* begin PAGE *

Tesla just can’t move beyond Elon Musk’s tweet: Tesla said on Tuesday that the Justice Department had contacted the company for information after its chief executive, Elon Musk, abruptly announced last month that he had lined up funding to take the electric-car maker private. Shares of Tesla fell more than 3 percent and are off nearly 25 percent since Aug. 7, the day Mr. Musk made the announcement on Twitter.

Investors are more worried about trade than it appears? Major stock indexes in the United States finished solidly higher Tuesday despite the escalating trade war between the United States and China. The Standard & Poor’s 500-stock index has rallied about 7 percent since the end of May, when President Trump put tariffs on steel and aluminum in place. But don’t take that to mean investors aren’t worried. Trade topped the list of concerns for a fourth straight month in Bank of America Merrill Lynch’s monthly survey of fund managers, although investors are somewhat less worried about it than they were in August.

So why haven’t the markets pulled back more? The United States economy is seeing strong growth and corporate earnings are booming. That comes at a time that the global economy is cooling. How long can this divergence continue? Nearly half the fund managers in the Bank of America survey said they expected domestic growth to slow, bringing the United States back to the pack. Only 24 percent of respondents expected the United States to continue to perform better.

The tariffs will have more of an effect on inflation than on economic growth. By the calculations of Ian Shepherdson, the chief economist at Pantheon Macroeconomics, the tariffs on $200 billion of Chinese goods could shave 0.25 percent off United States gross domestic product growth. The levies could add 0.5 percent to the inflation rate. “That’s enough to matter, both to the Fed and to the public, who will notice when prices in Walmart start to jump,” Mr. Shepherdson writes.

* end PAGE *
* begin DATA EXCERPTS *

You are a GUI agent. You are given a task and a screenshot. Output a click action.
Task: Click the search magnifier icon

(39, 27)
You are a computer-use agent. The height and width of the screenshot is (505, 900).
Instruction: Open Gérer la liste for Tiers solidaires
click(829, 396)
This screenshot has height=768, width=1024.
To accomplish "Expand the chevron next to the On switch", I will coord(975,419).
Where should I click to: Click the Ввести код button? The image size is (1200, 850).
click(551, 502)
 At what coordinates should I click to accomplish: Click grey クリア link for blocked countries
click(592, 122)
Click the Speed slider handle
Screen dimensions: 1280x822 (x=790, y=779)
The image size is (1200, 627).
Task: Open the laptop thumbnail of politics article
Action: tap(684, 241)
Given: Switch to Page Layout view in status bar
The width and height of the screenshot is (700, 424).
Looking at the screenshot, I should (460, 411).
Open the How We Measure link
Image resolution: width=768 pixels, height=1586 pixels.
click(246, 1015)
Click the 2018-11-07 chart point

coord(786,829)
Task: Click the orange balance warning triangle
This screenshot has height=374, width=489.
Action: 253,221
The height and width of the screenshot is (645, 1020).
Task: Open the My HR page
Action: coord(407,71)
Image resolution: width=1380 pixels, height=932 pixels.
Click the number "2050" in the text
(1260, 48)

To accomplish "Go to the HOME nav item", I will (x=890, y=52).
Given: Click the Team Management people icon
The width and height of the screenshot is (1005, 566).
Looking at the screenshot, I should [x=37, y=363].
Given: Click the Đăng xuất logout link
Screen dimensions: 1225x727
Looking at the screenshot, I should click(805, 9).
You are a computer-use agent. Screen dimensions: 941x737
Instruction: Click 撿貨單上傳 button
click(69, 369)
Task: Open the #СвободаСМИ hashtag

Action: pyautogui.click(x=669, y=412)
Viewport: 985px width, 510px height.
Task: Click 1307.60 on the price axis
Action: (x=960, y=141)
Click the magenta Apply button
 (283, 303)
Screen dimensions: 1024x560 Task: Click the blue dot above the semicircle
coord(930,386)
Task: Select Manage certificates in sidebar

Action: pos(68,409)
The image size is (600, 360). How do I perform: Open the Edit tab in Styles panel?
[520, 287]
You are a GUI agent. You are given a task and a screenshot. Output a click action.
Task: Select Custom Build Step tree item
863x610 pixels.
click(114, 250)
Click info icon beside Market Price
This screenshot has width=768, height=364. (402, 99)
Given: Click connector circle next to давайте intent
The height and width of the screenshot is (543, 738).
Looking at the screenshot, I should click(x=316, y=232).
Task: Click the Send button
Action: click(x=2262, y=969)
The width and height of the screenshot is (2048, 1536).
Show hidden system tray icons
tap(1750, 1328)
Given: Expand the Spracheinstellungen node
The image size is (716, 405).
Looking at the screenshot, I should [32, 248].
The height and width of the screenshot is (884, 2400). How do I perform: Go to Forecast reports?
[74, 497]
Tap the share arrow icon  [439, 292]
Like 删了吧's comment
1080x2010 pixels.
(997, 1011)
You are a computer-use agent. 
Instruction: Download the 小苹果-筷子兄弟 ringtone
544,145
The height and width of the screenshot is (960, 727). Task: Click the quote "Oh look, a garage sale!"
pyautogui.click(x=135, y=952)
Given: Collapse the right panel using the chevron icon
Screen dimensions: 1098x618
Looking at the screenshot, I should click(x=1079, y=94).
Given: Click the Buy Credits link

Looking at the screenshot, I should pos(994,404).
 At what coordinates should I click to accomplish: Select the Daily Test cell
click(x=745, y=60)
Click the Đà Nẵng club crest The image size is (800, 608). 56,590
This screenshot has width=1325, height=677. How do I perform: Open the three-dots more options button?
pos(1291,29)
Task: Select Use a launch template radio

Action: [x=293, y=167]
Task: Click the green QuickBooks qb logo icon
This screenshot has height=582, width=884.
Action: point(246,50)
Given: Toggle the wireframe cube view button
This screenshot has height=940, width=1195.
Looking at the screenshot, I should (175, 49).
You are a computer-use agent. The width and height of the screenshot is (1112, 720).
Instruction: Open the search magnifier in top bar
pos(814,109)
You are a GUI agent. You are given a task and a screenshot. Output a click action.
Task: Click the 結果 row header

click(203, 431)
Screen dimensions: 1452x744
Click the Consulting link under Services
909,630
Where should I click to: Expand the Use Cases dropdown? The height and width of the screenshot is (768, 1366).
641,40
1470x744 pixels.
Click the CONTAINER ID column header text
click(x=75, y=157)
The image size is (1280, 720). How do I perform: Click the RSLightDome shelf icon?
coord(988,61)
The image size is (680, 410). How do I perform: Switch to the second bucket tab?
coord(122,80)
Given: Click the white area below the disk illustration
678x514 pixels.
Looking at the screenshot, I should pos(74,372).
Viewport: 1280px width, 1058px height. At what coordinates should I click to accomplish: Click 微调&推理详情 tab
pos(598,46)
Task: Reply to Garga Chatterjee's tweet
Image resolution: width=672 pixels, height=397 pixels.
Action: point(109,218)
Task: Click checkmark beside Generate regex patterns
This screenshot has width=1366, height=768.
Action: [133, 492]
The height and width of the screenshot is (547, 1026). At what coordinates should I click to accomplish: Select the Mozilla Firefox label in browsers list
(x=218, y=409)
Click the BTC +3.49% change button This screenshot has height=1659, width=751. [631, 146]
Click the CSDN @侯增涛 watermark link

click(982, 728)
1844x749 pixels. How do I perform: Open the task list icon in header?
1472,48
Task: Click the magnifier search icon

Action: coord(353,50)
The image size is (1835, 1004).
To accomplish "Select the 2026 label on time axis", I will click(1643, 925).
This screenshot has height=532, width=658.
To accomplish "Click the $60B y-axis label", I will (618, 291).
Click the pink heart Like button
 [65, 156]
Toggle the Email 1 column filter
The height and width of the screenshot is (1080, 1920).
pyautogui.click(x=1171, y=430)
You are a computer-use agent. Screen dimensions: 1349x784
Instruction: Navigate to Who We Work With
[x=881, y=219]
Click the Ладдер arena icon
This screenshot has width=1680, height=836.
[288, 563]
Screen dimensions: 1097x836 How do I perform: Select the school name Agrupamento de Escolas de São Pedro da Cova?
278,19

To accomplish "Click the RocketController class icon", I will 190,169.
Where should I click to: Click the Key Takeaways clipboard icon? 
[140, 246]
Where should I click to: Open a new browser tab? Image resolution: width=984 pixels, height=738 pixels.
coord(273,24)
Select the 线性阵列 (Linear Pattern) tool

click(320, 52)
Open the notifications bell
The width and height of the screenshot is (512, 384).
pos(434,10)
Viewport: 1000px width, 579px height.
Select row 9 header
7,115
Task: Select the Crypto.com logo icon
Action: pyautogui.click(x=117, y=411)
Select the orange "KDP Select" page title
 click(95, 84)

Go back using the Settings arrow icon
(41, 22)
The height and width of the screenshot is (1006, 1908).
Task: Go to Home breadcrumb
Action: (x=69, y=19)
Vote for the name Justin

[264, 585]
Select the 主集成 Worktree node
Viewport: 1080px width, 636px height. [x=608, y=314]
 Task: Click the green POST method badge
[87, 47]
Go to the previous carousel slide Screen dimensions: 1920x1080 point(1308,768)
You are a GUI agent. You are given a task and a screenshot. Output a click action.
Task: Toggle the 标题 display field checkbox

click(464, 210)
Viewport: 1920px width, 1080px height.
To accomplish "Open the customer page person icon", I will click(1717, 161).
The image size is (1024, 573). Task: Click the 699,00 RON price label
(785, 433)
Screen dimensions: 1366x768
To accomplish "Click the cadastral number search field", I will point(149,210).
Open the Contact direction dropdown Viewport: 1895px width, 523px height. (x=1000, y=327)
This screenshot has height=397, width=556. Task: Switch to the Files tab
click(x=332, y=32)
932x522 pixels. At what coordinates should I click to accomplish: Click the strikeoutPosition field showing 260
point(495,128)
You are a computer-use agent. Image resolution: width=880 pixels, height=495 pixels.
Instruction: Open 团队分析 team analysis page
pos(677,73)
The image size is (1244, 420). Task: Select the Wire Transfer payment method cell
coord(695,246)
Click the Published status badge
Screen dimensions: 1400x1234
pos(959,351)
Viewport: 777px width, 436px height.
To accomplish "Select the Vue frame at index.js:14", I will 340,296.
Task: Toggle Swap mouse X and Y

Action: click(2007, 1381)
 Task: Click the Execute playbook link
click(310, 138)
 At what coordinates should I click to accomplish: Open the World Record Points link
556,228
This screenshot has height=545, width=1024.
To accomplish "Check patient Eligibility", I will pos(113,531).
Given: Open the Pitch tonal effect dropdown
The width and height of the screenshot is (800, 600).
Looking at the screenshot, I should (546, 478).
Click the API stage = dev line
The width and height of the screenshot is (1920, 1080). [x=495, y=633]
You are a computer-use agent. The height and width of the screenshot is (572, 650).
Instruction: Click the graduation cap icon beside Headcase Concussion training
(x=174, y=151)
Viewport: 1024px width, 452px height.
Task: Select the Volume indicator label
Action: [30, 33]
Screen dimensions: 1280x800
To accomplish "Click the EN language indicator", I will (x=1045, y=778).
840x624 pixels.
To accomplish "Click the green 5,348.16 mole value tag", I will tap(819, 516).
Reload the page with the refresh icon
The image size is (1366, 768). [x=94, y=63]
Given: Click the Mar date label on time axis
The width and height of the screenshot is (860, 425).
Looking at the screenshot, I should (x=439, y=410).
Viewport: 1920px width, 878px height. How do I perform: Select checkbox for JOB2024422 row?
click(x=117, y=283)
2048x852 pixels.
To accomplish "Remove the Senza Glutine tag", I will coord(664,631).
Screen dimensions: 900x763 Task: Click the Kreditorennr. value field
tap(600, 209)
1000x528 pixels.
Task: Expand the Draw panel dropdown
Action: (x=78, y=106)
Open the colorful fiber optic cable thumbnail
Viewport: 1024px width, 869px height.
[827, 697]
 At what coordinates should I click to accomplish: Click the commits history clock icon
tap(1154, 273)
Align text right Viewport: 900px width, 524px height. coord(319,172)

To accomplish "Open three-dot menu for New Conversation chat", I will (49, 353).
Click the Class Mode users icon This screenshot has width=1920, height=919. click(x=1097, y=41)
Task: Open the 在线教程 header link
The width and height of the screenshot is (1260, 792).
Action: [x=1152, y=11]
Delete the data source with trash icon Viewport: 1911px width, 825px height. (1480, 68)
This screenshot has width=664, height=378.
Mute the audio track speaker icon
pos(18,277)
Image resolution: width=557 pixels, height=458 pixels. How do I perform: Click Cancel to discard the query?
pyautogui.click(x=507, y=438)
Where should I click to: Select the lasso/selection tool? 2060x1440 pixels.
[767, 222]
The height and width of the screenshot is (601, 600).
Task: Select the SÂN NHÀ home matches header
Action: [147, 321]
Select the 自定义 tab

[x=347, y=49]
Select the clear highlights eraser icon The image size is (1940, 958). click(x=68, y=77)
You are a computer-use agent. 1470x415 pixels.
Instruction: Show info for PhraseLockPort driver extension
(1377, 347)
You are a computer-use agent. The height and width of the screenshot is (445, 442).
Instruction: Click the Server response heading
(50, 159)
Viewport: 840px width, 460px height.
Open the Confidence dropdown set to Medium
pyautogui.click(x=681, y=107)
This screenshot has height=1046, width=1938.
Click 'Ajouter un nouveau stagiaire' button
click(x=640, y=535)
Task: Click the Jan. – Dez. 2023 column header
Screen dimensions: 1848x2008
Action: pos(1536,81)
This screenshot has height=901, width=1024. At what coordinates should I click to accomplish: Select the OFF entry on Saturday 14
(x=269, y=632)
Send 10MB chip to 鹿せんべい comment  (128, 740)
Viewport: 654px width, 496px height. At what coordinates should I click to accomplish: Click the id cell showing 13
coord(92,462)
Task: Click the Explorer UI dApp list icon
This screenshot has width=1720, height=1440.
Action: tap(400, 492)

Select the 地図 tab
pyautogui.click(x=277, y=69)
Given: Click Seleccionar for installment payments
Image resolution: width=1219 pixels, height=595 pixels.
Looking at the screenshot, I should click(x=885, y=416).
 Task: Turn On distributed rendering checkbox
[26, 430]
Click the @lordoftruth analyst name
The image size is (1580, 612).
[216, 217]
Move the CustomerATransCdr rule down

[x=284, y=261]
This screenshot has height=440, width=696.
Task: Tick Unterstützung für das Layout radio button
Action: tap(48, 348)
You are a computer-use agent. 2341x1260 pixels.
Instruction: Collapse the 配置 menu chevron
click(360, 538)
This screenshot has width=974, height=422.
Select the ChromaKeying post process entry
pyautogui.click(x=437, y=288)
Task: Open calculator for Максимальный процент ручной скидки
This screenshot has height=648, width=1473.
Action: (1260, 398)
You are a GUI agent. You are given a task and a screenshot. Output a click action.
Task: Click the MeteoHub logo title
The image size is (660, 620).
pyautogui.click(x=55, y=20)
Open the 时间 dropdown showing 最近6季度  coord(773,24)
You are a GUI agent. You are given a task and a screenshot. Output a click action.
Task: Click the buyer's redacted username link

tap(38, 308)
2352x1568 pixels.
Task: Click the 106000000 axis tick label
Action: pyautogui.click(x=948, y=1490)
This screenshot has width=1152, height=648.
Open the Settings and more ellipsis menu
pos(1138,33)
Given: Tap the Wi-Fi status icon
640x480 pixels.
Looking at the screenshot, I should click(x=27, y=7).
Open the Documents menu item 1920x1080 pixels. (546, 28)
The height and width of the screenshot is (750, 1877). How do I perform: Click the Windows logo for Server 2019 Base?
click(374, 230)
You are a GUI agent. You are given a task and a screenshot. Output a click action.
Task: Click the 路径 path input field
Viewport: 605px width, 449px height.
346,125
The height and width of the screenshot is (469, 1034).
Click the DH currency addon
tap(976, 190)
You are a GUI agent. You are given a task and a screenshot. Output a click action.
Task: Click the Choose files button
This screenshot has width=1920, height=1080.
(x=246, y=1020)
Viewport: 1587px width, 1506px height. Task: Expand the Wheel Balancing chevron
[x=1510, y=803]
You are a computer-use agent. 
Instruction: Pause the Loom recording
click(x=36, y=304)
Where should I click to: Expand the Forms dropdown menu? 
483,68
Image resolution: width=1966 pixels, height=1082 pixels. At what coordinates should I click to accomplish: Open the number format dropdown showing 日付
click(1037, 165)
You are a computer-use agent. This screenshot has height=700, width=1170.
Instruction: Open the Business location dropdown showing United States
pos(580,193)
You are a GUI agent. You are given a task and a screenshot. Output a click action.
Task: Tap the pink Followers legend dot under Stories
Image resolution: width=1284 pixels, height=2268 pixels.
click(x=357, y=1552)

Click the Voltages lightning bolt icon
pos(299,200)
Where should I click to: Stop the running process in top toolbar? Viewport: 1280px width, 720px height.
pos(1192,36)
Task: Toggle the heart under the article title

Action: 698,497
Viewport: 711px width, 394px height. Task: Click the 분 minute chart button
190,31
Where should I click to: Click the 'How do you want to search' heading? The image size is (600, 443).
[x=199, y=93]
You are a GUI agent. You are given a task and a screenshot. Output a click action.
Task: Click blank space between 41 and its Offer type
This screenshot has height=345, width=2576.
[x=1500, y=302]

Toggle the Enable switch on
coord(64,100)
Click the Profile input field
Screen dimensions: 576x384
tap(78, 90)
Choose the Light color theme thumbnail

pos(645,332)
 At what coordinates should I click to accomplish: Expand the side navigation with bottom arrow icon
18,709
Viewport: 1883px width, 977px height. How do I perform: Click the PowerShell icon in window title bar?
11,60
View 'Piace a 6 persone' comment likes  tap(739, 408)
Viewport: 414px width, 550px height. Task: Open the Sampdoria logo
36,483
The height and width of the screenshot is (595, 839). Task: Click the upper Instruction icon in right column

* end DATA EXCERPTS *

WRITTEN REQUEST 1:
Return word for word the part of the business news excerpt that begins at the words "Investors are more" and stops after "were in August.".
WRITTEN REQUEST 2:
Sum up the business news excerpt in two sentences.
WRITTEN REQUEST 3:
Answer these questions from the business news excerpt:
(a) By how much did Tesla shares fall on Tuesday?
(b) For how many straight months has trade topped the list of concerns in Bank of America Merrill Lynch's survey of fund managers?
(c) What percentage of respondents expected the United States to continue to perform better?

FINAL ANSWER 1:
Investors are more worried about trade than it appears? Major stock indexes in the United States finished solidly higher Tuesday despite the escalating trade war between the United States and China. The Standard & Poor’s 500-stock index has rallied about 7 percent since the end of May, when President Trump put tariffs on steel and aluminum in place. But don’t take that to mean investors aren’t worried. Trade topped the list of concerns for a fourth straight month in Bank of America Merrill Lynch’s monthly survey of fund managers, although investors are somewhat less worried about it than they were in August.

FINAL ANSWER 2:
Tesla said the Justice Department contacted it for information after Elon Musk announced on Twitter that he had lined up funding to take the company private, and its shares are off nearly 25 percent since that announcement. Major U.S. stock indexes finished higher despite the trade war with China, yet trade remains the top concern of fund managers, and one economist calculates that the tariffs on $200 billion of Chinese goods will affect inflation more than economic growth.

FINAL ANSWER 3:
(a) More than 3 percent.
(b) Four.
(c) 24 percent.